DatabricksCopyIntoOperator¶

Use the DatabricksCopyIntoOperator to import data into Databricks table using COPY INTO command.

Using the Operator¶

Operator loads data from a specified location into a table using a configured endpoint. The only required parameters are:

table_name - string with the table name
file_location - string with the URI of data to load
file_format - string specifying the file format of data to load. Supported formats are CSV, JSON, AVRO, ORC, PARQUET, TEXT, BINARYFILE.
One of sql_endpoint_name (name of Databricks SQL endpoint to use) or http_path (HTTP path for Databricks SQL endpoint or Databricks cluster).

Other parameters are optional and could be found in the class documentation.

Examples¶

Importing CSV data¶

An example usage of the DatabricksCopyIntoOperator to import CSV data into a table is as follows:

databricks/tests/system/databricks/example_databricks_sql.py[source]

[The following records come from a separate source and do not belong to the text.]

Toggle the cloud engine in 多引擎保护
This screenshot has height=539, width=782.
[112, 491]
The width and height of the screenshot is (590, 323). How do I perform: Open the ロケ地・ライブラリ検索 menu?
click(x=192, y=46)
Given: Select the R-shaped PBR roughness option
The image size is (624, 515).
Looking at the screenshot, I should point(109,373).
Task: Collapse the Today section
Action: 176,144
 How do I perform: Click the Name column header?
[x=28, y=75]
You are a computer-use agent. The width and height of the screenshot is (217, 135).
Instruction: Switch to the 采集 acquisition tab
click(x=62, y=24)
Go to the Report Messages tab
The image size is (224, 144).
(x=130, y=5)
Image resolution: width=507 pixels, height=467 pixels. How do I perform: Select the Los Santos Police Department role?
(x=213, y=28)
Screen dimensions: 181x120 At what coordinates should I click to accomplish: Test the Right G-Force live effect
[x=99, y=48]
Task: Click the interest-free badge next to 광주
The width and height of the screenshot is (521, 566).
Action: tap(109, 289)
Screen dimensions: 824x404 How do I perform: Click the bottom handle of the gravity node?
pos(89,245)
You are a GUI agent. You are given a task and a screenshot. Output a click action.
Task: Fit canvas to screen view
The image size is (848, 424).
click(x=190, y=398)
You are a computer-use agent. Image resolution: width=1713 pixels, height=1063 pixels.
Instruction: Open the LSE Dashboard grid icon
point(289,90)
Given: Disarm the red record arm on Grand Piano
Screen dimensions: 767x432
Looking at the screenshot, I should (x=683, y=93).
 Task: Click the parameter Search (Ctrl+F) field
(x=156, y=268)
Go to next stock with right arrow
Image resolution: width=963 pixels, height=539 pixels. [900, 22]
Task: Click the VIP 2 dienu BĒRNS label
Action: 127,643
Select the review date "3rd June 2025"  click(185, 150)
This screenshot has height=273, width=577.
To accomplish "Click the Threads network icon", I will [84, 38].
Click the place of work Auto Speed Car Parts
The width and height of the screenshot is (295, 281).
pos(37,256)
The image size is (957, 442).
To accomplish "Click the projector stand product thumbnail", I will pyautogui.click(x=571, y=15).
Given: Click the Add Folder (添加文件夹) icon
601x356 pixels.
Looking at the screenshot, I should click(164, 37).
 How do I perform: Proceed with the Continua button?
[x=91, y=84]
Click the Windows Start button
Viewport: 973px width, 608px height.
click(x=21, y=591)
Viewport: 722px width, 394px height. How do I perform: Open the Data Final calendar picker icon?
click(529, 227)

    # Example of importing data using COPY_INTO SQL command
    import_csv = DatabricksCopyIntoOperator(
        task_id="import_csv",
        databricks_conn_id=connection_id,
        sql_endpoint_name=sql_endpoint_name,
        table_name="my_table",
        file_format="CSV",
        file_location="abfss://container@account.dfs.core.windows.net/my-data/csv",
        format_options={"header": "true"},
        force_copy=True,
    )